* PRUÉBALO *
Reproduce completo y sin ningún cambio el fragmento de texto sobre el homenaje a la tercera edad en Cañada Rosal.

* FRAGMENTO DE TEXTO *
══════════

El 28 de Febrero, junto a la Tercera Edad


La celebración del Día de Andalucía en Cañada Rosal tuvo a la 3ª Edad como indiscutible protagonista, por medio de la organización del tradicional almuerzo-homenaje, llevado a cabo en el Salón de Usos Múltiples municipal

Un año más, Cañada Rosal evidencia que no omite de dónde proviene, de aquellas raíces que lucharon para hacer posible lo que hoy disfrutamos. Y es que, ‘un pueblo que olvida su historia está condenado a repetirla’, como decía Nicolás Avellaneda. Parece un tanto complicado que alguien crezca y se desarrolle sin recibir o tomar aprendizaje de parte de los mayores, quienes constituyen una fuente inagotable de sabiduría y conocimiento, de la que hay que empaparse si no queremos incurrir en errores anteriores, en traspiés pasados.

══════════

* INFORMACIÓN PROPORCIONADA *
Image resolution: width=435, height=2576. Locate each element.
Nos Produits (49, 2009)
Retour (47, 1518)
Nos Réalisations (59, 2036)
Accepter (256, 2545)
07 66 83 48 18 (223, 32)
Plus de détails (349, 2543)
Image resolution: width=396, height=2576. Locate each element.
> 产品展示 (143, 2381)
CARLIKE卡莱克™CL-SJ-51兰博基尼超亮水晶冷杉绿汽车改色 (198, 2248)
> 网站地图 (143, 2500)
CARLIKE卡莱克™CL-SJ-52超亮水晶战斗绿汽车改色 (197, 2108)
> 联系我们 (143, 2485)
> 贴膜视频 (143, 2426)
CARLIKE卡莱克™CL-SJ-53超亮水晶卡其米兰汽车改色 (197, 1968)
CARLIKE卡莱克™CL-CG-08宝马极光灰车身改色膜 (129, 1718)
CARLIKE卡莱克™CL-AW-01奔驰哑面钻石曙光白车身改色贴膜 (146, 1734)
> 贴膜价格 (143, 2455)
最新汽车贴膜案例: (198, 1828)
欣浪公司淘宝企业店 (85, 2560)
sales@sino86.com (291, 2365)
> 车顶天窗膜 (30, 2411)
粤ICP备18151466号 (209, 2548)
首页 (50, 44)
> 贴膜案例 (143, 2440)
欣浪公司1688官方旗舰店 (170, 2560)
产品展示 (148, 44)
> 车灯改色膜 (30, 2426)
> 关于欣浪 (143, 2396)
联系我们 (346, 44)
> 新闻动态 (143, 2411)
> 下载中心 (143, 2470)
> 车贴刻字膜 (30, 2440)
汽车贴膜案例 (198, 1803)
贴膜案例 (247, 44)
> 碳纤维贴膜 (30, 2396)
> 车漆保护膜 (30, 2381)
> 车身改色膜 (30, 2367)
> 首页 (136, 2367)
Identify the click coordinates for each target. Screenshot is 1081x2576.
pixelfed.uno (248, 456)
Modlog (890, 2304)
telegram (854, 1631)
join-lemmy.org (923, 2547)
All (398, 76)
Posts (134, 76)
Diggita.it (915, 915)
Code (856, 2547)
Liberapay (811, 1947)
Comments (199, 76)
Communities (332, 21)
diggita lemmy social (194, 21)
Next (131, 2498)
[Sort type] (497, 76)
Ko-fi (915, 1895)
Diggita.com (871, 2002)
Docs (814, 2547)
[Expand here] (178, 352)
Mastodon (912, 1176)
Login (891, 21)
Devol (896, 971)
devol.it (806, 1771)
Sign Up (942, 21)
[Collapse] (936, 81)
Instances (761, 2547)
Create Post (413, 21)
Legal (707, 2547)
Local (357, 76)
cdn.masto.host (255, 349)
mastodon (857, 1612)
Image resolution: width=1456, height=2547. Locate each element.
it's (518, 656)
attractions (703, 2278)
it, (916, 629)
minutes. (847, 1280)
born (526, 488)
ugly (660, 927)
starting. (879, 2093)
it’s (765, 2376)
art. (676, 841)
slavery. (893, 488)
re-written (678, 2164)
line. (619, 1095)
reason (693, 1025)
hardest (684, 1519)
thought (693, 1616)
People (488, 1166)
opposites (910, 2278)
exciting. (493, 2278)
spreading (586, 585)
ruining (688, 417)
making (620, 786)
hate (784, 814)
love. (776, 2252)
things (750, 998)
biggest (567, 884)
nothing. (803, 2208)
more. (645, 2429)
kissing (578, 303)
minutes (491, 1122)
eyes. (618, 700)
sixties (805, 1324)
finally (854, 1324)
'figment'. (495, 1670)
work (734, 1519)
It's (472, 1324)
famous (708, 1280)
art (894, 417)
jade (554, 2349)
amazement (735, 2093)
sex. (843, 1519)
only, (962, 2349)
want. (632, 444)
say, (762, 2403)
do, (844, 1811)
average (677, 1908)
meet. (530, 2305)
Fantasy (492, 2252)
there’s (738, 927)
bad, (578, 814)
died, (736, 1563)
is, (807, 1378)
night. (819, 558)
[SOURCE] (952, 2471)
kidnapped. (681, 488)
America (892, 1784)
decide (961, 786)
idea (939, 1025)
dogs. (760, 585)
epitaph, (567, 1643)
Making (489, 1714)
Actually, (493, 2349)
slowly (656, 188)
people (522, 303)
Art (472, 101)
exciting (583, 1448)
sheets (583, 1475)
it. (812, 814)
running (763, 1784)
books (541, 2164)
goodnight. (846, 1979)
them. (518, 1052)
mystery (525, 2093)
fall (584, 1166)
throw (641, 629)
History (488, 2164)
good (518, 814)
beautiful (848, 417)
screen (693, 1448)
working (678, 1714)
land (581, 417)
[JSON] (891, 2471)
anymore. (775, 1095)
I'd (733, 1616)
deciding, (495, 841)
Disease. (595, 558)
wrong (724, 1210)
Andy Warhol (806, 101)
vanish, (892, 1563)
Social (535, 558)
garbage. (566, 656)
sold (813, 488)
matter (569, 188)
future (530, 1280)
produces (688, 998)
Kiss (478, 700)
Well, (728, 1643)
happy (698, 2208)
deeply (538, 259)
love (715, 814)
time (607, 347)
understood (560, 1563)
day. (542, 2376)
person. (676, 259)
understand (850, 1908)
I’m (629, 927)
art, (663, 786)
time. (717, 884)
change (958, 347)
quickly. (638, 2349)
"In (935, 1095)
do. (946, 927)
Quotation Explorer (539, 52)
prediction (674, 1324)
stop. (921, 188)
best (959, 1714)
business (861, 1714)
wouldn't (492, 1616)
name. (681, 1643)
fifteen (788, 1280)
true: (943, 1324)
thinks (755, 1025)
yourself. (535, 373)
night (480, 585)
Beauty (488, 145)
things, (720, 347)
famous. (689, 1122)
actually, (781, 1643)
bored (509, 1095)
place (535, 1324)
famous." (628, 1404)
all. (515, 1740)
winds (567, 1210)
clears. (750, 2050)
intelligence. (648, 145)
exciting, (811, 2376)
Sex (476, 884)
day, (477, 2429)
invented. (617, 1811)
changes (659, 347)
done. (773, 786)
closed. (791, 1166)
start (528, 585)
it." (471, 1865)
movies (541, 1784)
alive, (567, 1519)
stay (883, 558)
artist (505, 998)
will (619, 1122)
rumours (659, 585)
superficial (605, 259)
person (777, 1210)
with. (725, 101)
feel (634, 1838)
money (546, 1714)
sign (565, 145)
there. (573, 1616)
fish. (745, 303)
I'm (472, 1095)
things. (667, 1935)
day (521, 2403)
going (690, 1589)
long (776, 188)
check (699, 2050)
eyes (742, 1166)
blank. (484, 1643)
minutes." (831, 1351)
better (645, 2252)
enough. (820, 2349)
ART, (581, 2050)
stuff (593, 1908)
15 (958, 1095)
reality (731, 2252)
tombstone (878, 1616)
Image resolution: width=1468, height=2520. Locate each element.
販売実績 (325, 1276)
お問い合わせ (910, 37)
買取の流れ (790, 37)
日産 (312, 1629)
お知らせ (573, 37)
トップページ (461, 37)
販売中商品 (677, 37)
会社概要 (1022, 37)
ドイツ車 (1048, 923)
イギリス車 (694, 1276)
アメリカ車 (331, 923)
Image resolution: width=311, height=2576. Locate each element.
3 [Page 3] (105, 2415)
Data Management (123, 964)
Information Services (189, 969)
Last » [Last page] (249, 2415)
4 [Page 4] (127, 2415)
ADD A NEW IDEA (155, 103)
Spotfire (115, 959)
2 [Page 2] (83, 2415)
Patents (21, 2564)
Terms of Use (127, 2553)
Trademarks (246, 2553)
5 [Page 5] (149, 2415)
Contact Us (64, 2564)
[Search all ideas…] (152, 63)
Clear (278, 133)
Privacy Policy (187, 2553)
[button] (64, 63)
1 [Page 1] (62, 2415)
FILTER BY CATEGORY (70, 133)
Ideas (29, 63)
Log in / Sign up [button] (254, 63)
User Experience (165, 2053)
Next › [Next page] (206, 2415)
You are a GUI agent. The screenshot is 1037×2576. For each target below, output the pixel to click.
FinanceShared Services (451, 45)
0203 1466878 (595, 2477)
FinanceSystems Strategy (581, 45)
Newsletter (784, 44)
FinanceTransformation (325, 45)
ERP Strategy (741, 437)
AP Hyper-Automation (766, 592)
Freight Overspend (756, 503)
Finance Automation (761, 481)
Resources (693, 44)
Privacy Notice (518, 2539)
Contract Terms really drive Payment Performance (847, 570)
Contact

══════════

* RESPUESTA ESCRITA *
El 28 de Febrero, junto a la Tercera Edad


La celebración del Día de Andalucía en Cañada Rosal tuvo a la 3ª Edad como indiscutible protagonista, por medio de la organización del tradicional almuerzo-homenaje, llevado a cabo en el Salón de Usos Múltiples municipal

Un año más, Cañada Rosal evidencia que no omite de dónde proviene, de aquellas raíces que lucharon para hacer posible lo que hoy disfrutamos. Y es que, ‘un pueblo que olvida su historia está condenado a repetirla’, como decía Nicolás Avellaneda. Parece un tanto complicado que alguien crezca y se desarrolle sin recibir o tomar aprendizaje de parte de los mayores, quienes constituyen una fuente inagotable de sabiduría y conocimiento, de la que hay que empaparse si no queremos incurrir en errores anteriores, en traspiés pasados.